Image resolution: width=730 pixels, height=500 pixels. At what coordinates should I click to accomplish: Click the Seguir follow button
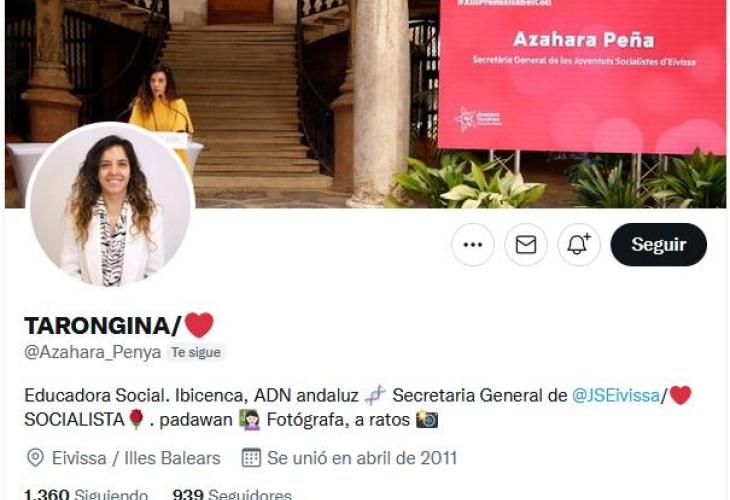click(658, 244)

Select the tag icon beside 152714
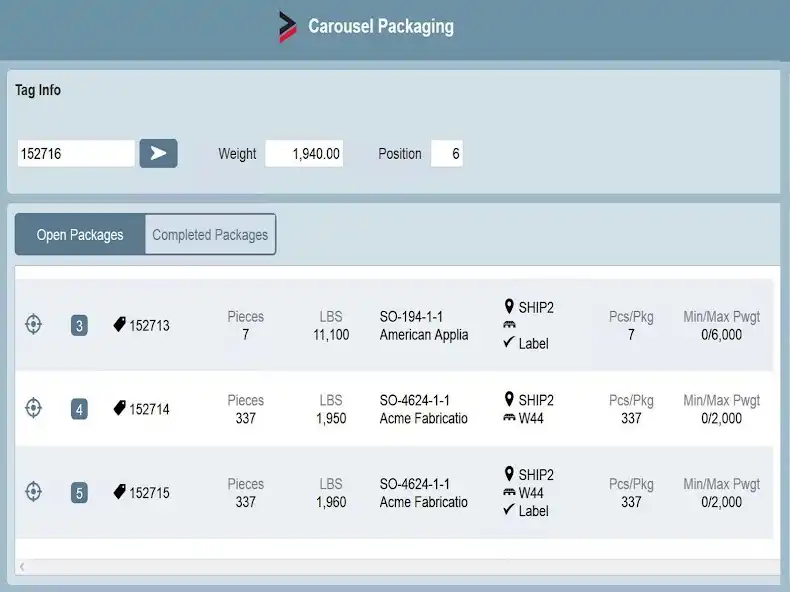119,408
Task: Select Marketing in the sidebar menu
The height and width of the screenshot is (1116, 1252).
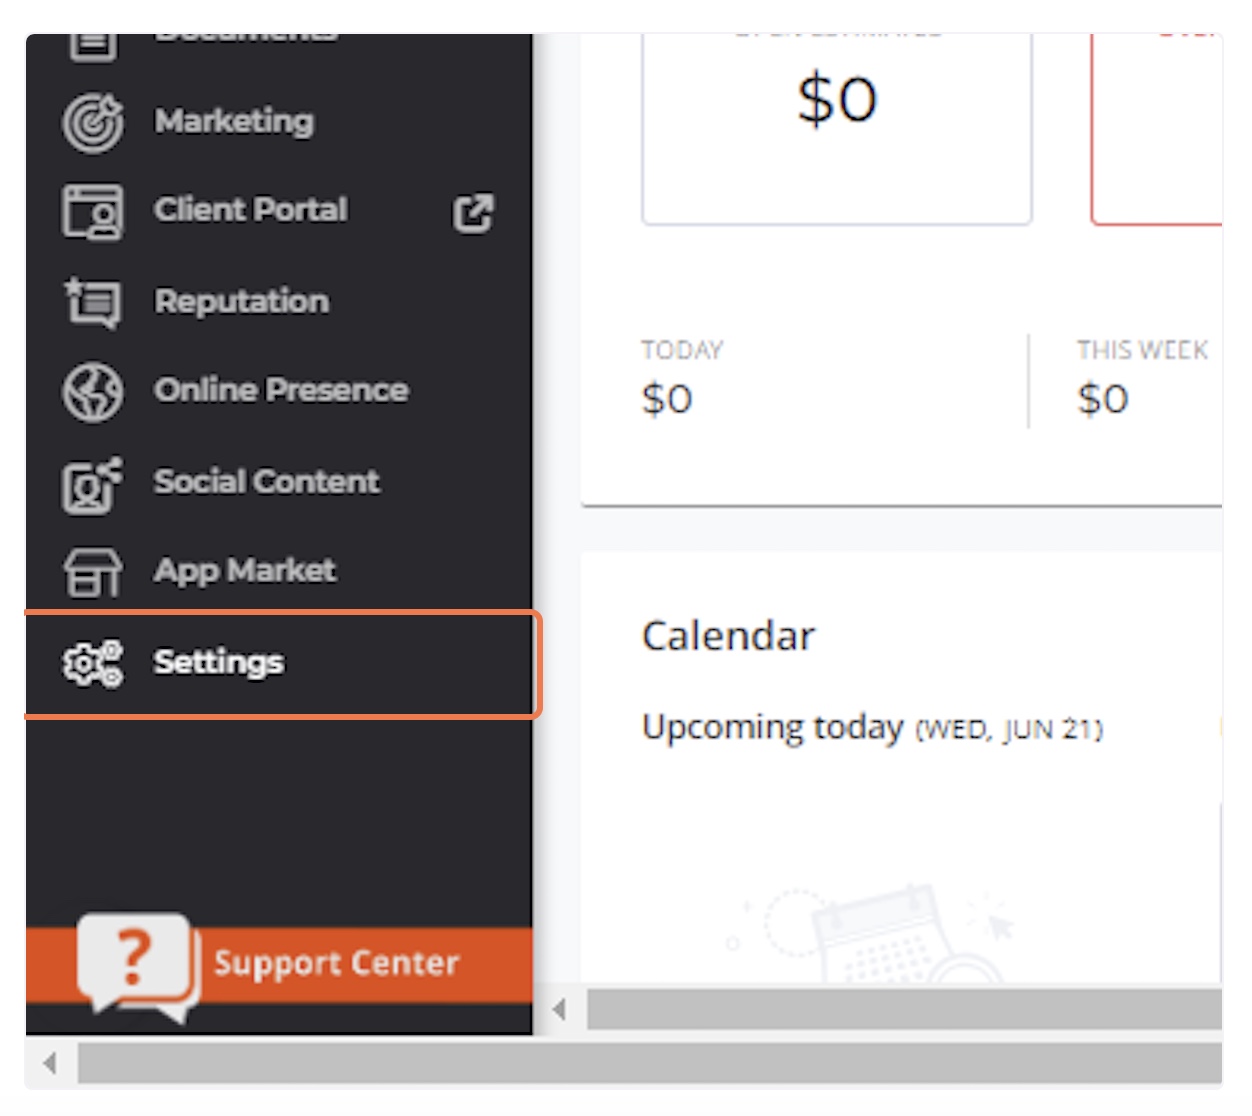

* [What the task requires]: Return the full listing exactly as written, without any of its images.

* [Response to the task]:
Image resolution: width=730 pixels, height=500 pixels. At what coordinates should I click to accomplish: Click the Seguir follow button
click(658, 244)

Select the tag icon beside 152714
119,408
Task: Select Marketing in the sidebar menu
The height and width of the screenshot is (1116, 1252).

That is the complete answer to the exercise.